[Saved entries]

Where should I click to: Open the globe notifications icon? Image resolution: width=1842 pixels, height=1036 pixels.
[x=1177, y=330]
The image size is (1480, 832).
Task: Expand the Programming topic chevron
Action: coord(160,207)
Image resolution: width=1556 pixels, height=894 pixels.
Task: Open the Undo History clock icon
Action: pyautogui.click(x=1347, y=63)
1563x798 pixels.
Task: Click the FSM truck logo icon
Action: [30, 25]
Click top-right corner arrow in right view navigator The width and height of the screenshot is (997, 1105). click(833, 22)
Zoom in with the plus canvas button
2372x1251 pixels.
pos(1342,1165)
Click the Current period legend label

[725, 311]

■ **The task**: Could you retype every record above exactly as given?

■ **Exercise answer**:
Where should I click to: Open the globe notifications icon? Image resolution: width=1842 pixels, height=1036 pixels.
[x=1177, y=330]
The image size is (1480, 832).
Task: Expand the Programming topic chevron
Action: coord(160,207)
Image resolution: width=1556 pixels, height=894 pixels.
Task: Open the Undo History clock icon
Action: pyautogui.click(x=1347, y=63)
1563x798 pixels.
Task: Click the FSM truck logo icon
Action: [30, 25]
Click top-right corner arrow in right view navigator The width and height of the screenshot is (997, 1105). click(833, 22)
Zoom in with the plus canvas button
2372x1251 pixels.
pos(1342,1165)
Click the Current period legend label

[725, 311]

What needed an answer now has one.